MOD Duo Latency Measurement

redcloud · June 15, 2020, 6:37am

So what are the component responsible for the rest of latency?

falkTX · June 15, 2020, 1:27pm

The analog circuitry.
EDIT: correction, it is not really all “analog” stuff, but something out of the control of our software.
@Jan can probably explain.

Let’s take the 64 frames sync case, which has 4.473ms total latency.
64 / 48kHz = 1.333ms;
Running with 3 periods per buffer means 1.333 x 3 = 4ms

So the analog circuitry latency on the Duo X is 0.47ms.
I believe this is lower on the Duo, around 0.2ms.

Anyway, 0.5ms latency is almost negligible.
The math checks out, there is no way around how this works.
What I see happens regularly though, is that applications show their block latency, which misleads users.
At 64 frames with 48kHz sample rate, the block latency is 1.333ms, which many applications will just show as-is. But the actual total/physical latency is at least double than that, 3x for certain audio cards, and plus some from hardware (usb audio cards are usually the worst case in terms of added latency)

redcloud · June 15, 2020, 6:04pm

This “block latency” is outside of jack2? Does one of your last benchmark here

include this 2.6ms latency? Otherwise figures are wrong somehow.

edwillys · June 15, 2020, 6:42pm

jack itself doesn’t add latency. It is an interface to the low level driver, which connects to the CODEC chip. On jack we can set the amount of samples per block, which is this example is 128.

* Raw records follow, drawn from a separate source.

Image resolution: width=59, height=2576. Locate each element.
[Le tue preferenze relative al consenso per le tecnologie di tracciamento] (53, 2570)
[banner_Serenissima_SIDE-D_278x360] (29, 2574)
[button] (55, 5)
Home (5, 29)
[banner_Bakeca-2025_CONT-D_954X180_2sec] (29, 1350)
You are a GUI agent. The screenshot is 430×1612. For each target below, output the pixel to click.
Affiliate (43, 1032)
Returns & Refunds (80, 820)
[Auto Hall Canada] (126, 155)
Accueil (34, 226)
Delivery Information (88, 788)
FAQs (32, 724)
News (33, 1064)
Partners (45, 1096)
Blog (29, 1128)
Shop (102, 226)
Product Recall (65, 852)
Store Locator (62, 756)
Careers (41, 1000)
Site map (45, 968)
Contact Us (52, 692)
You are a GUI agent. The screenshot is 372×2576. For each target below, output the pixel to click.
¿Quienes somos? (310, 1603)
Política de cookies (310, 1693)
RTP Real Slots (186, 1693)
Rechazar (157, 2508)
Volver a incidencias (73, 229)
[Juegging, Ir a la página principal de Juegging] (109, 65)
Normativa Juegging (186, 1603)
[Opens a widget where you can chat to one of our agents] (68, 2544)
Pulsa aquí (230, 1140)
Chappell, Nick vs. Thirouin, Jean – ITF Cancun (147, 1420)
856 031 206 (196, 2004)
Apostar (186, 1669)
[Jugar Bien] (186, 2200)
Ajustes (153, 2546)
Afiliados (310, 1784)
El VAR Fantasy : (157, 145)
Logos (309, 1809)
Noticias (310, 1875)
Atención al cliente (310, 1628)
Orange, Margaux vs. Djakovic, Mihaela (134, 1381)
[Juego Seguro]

I assume the reason why to do block processing instead of sample processing is clear. The rule of thumb is, the more samples, the less pre/post-amble operations, less context switches, interrupts, etc…

There are also many reasons on why to work with double buffering, a.k.a. ping pong buffering and this is called synced mode in jack world. async mode means we’re adding another extra buffer (also called frame), which I hadn’t seen before this example here and was explained by @falkTX above. As far as I can tell, the math above is correct.

I am not familiar with the jack_iodelay tool, but it seems to be doing some averaging over many frames. In the end it shouldn’t really matter, because the system should be deterministic and there shouldn’t be any difference on latency between frames. Also, somehow there seems to be a slight difference between async 2 buffers and sync 3 buffers, which I don’t completely grasp. This difference of ~0.02ms is however negligible.

What comes on top of this whole buffering thing is the CODEC latency, normally around 1ms and in this case even less and the latency of the analog components, on the order of tenths of nanoseconds.

falkTX · June 15, 2020, 7:09pm

redcloud:

The block latency for MOD units is 2.6ms, because it runs at 48kHz rate with 128 buffer size.

This “block latency” is outside of jack2? Does one of your last benchmark here
Current defaults (128 frames, 2 periods per buffer, async mode):
   406.723 frames      8.473 ms total roundtrip latency
    extra loopback latency: 22 frames
include this 2.6ms latency? Otherwise figures are wrong somehow.

Yes, it includes the block latency 3 times. 2 for the number of audio periods (minimum is always 2 as far as I know), and then 1 extra for the async mode.

so with this we get 2.7ms * 3 = 8.1ms (128/48kHz is actually closer to 2.7ms than it is to 2.6ms)
With the codec 0.4ms latency, the final result is 8.5ms.

redcloud · June 15, 2020, 7:18pm

Thanks! So the bottleneck is the driver? It would be possible to use a customized one for ultra low latency?

edwillys · June 15, 2020, 8:17pm

It is for sure possible. Bela did it as it was already mentioned in this thread previously. I wouldn’t expect it to be an easy task nor this solution to be easily scalable to further MOD devices. It is all a matter of whether the gain is worth the effort. For my ears sub 5ms is enough, though pushing harder for lower latency would allow further chaining of devices (which anyway is not my use case with the MOD pedals )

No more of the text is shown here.